Pressefreiheit
DPA

Stadtverwaltung verbietet Fotos aus Ratssitzungen

Nach Ansicht des städtischen Justiziars seien Ratssitzungen rechtlich mit Gerichtsverhandlungen vergleichbar, bei denen es auch keine Ton- und Filmaufnahmen geben dürfe.

Cloppenburg (dpa) - Die Stadt Cloppenburg hat das Fotografieren in Sitzungen des Stadtrats verboten. Ein Sprecher der Stadt bestätigte am Dienstag entsprechende Medienberichte. Nach Ansicht des städtischen Justiziars seien Ratssitzungen rechtlich mit Gerichtsverhandlungen vergleichbar, bei denen es auch keine Ton- und Filmaufnahmen geben dürfe, sagte der Sprecher. Der Justiziar des Deutschen Journalisten-Verbandes (DJV), Benno Pöppelmann, widerspricht dieser Auffassung. "Ich halte das nicht für vergleichbar", sagte er. Die Niedersächsische Gemeindeordnung (NGO) stelle eindeutig fest, dass Ratssitzungen öffentlich seien.

   Anlass für das Fotografierverbot war eine Stadtratssitzung vor Weihnachten.

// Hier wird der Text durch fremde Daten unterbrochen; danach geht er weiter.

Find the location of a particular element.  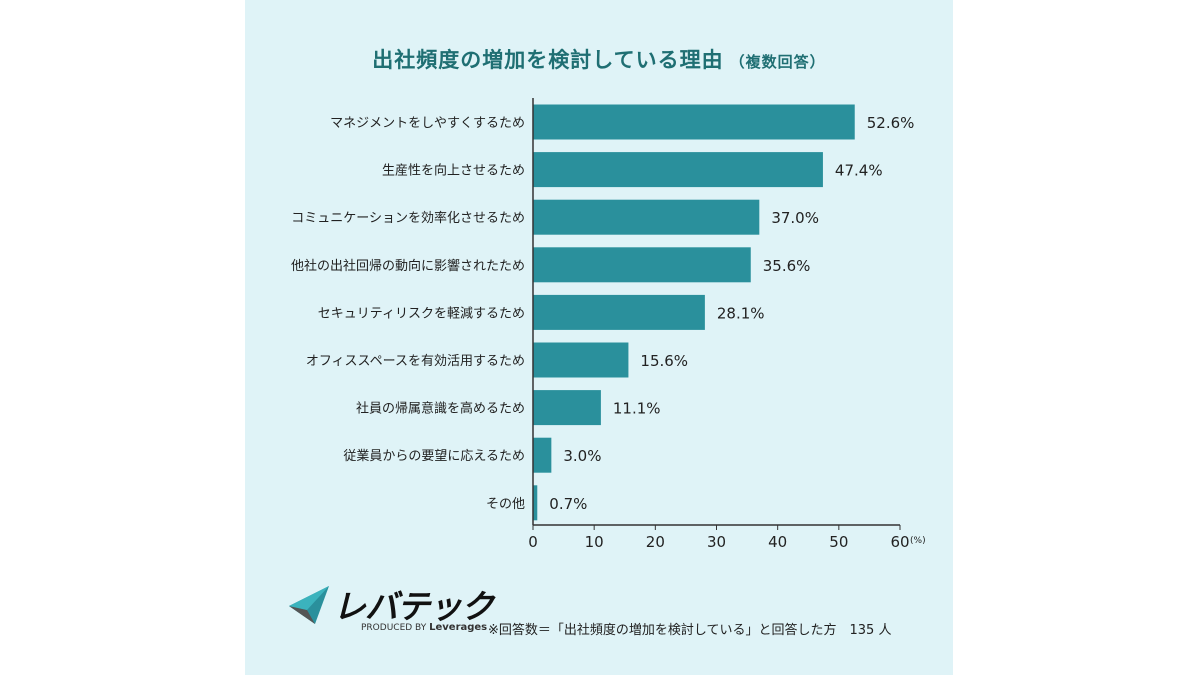

category-label: コミュニケーションを効率化させるため is located at coordinates (408, 218).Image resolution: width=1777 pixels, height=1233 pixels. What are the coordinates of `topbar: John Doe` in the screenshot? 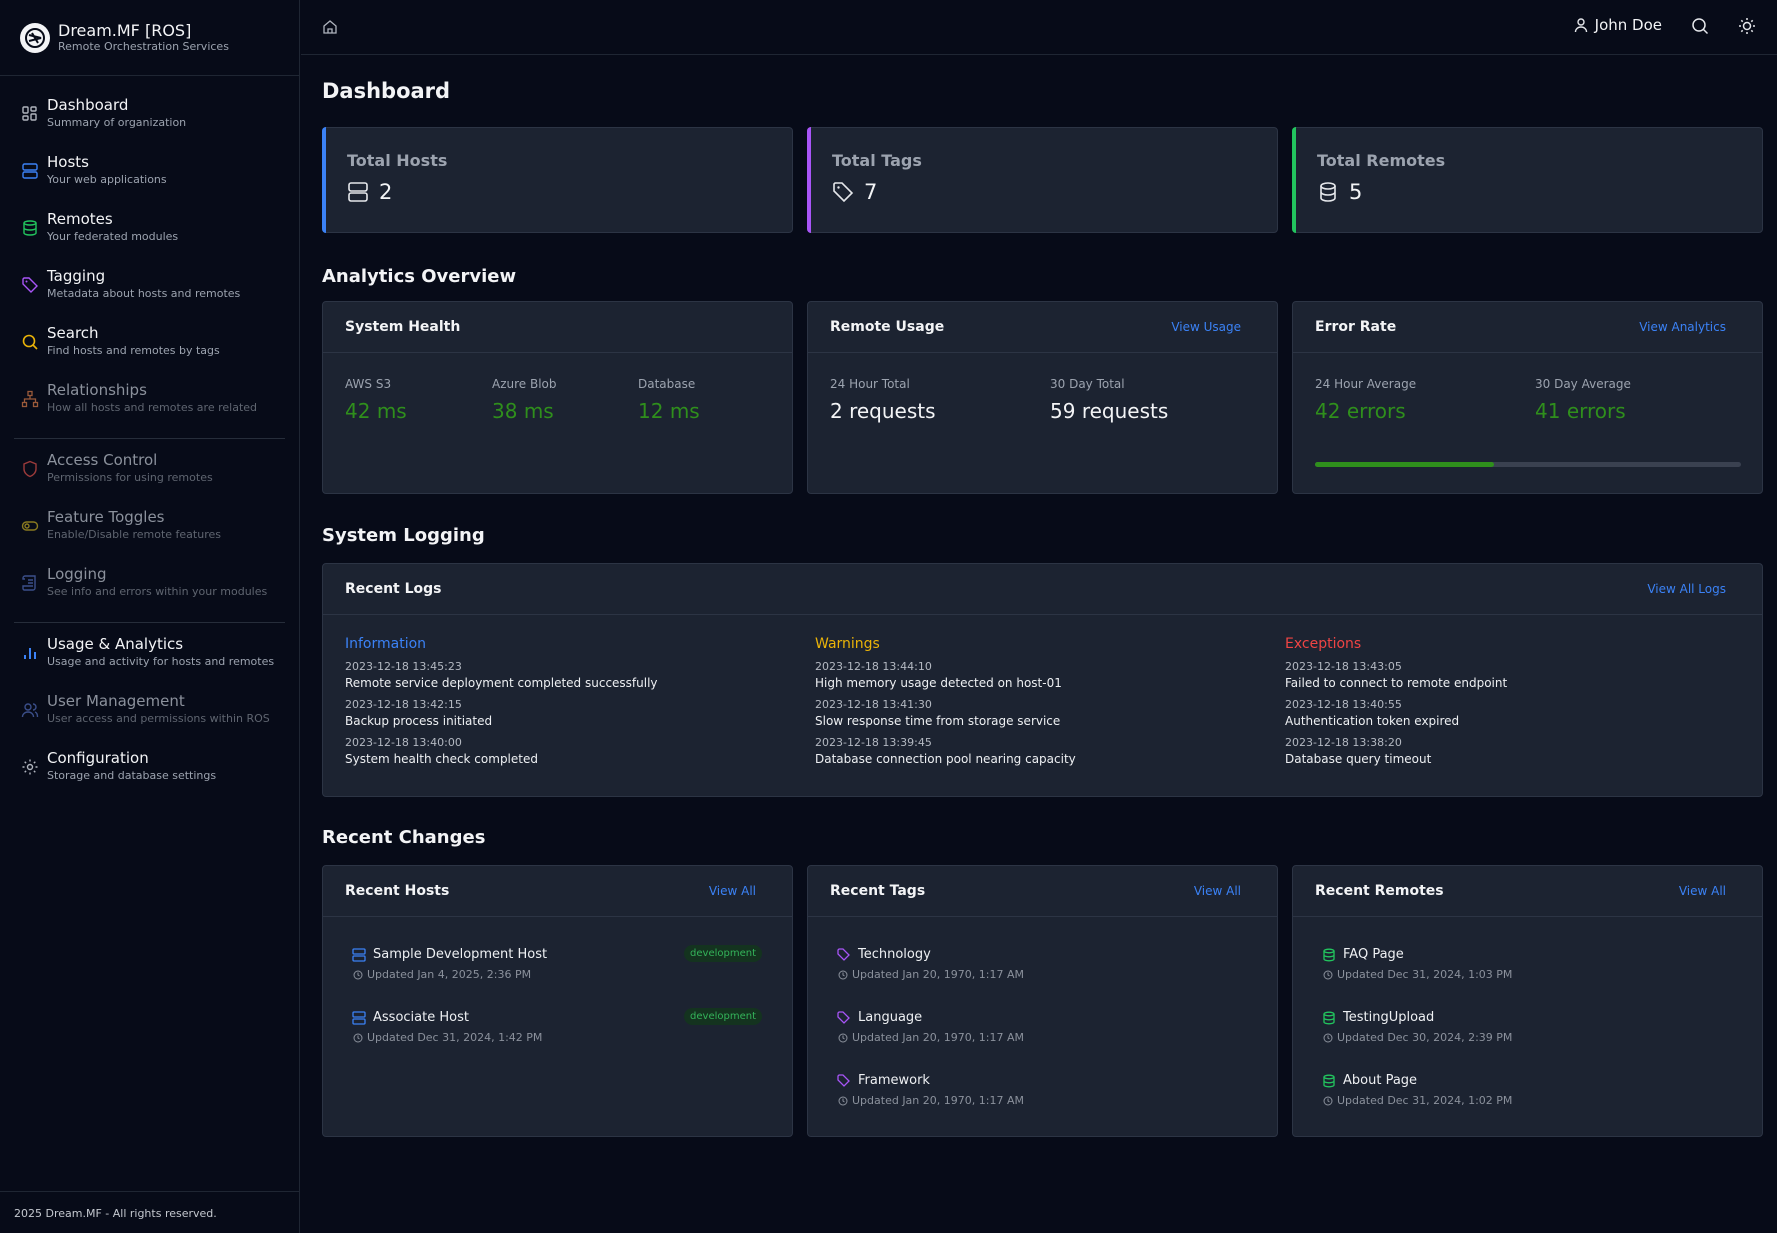 It's located at (1039, 28).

Protestierende Bürger hatten wegen eines umstrittenen Tagesordnungspunkts die Sitzung von den Zuschauerplätzen verfolgt. Ein Journalist fotografierte während der Sitzung, woraufhin Cloppenburgs Bürgermeister Wolfgang Wiese (CDU) "Keine Fotos, keine Fotos" gerufen habe, schilderte der Stadtsprecher.

   Inzwischen gilt in Cloppenburg, dass Journalisten vor Fotoaufnahmen einen Antrag an den Rat stellen müssen. Nur bei "bestimmten Ereignissen wie Ehrungen" sei das Fotografieren zulässig, heißt es in einer Pressemitteilung der Stadtverwaltung. In der Geschäftsordnung des Cloppenburger Stadtrats gibt es übrigens keinen Passus, der das Fotografieren verbietet. Sowohl der Erste Stadtrat als auch der Bürgermeister waren am Dienstag für eine Stellungnahme nicht zu erreichen.

   Aus Sicht des DJV-Rechtsexperten Pöppelmann ist die Haltung der Cloppenburger Verwaltung nicht haltbar. Die Gemeindeordnung sehe zwar vor, dass in bestimmten Fragen die Öffentlichkeit ausgeschlossen werden könne. "Dann ist aber die Öffentlichkeit insgesamt ausgeschlossen", sagte Pöppelmann.

   Die Bestimmungen des Gerichtsverfassungsgesetzes, wonach Ton- und Filmaufnahmen während einer Verhandlung unzulässig seien, ließen sich nicht auf Gemeinderatssitzungen übertragen. Das Film- und Fotografierverbot in Gerichtssälen während der Verhandlung habe den Sinn, dass Zeugen unbeeinflusst bleiben sollen. "Ratssitzungen verhandeln öffentliche Interessen", sagte Pöppelmann. Ratsmitglieder nähmen mit der Teilnahme an der Sitzung damit eine öffentliche Funktion war. Das unterscheide diese Situation deutlich von der vor Gericht.